Amazon.com said on Wednesday it has signed three agreements on developing the nuclear power technology called small modular reactors, becoming the latest big tech company to push for new sources to meet surging electricity demand from data centres.

Amazon said it will fund a feasibility study for an SMR project near a Northwest Energy site in Washington state. The SMR is planned to be developed by X-Energy. Financial details were not disclosed.

Under the agreement, Amazon will have the right to purchase electricity from four modules. Energy Northwest, a consortium of state public utilities, will have the option to add up to eight 80 MW modules, resulting in a total capacity up to 960 MWs, or enough to power the equivalent of more than 770,000 U.S. homes. The additional power would be available to Amazon and utilities to power homes and businesses.

“Our agreements will encourage the construction of new nuclear technologies that will generate energy for decades to come,” said Matt Garman, CEO of Amazon Web Services.

SMRs will have their components built in a factory to reduce construction costs. Today’s larger reactors are built onsite. Critics of SMRs say they will be too expensive to achieve the desired economies of scale.

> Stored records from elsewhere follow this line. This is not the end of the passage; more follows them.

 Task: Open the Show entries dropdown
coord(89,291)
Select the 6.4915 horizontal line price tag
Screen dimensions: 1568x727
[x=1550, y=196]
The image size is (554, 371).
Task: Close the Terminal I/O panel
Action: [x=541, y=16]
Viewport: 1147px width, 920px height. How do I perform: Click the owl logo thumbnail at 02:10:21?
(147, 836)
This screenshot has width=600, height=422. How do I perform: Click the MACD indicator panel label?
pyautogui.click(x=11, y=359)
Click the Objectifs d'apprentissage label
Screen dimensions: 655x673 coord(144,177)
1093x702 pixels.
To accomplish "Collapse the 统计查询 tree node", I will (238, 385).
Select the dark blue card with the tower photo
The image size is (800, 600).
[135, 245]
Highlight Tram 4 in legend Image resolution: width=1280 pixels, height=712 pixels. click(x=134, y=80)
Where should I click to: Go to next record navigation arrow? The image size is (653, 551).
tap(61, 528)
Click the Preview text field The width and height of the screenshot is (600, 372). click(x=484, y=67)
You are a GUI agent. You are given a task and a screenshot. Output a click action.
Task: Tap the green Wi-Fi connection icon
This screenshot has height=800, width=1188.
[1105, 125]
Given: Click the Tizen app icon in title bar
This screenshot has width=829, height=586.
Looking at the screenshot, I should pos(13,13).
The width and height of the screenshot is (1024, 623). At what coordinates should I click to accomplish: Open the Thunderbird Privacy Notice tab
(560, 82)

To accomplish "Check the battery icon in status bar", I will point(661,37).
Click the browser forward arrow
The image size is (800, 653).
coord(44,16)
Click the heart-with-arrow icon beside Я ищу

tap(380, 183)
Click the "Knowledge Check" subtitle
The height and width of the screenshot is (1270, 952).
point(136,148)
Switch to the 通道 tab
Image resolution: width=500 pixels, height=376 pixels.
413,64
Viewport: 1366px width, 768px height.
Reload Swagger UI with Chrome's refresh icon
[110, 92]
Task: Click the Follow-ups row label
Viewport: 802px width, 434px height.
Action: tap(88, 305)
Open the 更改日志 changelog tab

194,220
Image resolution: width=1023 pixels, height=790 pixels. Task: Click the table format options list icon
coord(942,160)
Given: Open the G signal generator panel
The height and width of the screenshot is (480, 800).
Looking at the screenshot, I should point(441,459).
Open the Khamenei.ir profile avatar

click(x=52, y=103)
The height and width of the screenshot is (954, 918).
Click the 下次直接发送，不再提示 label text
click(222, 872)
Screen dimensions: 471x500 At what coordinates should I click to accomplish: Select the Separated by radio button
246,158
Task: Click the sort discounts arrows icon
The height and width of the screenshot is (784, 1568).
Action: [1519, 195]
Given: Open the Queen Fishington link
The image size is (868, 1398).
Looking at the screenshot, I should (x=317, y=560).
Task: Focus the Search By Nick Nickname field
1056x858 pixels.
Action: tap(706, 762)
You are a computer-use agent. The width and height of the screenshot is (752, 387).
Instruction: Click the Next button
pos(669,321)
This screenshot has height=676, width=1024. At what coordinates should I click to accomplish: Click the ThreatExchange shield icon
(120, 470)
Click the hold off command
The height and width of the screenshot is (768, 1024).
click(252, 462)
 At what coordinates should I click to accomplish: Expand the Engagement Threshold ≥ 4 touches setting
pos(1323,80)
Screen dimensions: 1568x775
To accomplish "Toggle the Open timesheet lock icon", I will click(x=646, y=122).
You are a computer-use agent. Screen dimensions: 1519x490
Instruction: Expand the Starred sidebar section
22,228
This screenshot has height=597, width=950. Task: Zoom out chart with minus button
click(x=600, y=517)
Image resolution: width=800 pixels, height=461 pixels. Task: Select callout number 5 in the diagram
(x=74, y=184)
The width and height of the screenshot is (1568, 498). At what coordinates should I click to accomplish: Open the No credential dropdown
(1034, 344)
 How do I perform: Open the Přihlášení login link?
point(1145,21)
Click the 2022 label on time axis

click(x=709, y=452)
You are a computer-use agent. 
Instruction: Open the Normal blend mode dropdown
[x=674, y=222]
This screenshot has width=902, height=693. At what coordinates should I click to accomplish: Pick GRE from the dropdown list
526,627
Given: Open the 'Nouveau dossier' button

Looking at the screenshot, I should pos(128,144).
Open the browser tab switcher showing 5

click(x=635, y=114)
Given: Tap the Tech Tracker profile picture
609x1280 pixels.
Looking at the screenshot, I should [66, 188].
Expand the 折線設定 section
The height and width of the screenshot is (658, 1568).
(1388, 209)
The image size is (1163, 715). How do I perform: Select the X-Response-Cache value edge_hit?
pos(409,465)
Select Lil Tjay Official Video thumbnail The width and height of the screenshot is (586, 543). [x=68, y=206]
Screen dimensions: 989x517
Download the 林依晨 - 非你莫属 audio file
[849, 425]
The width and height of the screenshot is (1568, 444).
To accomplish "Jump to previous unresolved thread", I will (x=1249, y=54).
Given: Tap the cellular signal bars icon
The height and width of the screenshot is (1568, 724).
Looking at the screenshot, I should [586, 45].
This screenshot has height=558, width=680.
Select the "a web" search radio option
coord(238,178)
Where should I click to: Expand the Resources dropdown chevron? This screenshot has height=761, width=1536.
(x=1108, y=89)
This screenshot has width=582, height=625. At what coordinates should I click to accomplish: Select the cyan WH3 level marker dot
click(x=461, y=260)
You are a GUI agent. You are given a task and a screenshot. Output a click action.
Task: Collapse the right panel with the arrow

Nuclear power, which generates electricity virtually free of greenhouse gas emissions and provides high-paying union jobs, gets wide support from both Democrats and Republicans. But no U.S. SMRs exist yet. NuScale, the only U.S. company with an SMR design license from the U.S. Nuclear Regulatory Commission, last year had to axe the first SMR project to build its technology at a U.S. lab in Idaho.

In addition, SMRs will produce long-lasting radioactive nuclear waste for which the U.S. does not yet have a final repository.

Scott Burnell, a spokesperson at the U.S. NRC, said “no specifics” about the planned SMRs been presented yet to the regulator.

Data centres

Tech firms have signed a rash of agreements with nuclear companies this year as artificial intelligence boosts U.S. power demand for the first time in decades, though time-lines for nuclear projects tend to lag goals by years.

U.S. data centre power use is expected to roughly triple between 2023 and 2030 and will require about 47 gigawatts of new generation capacity, according to Goldman Sachs estimates. Goldman assumed natural gas, wind and solar power would fill the gap.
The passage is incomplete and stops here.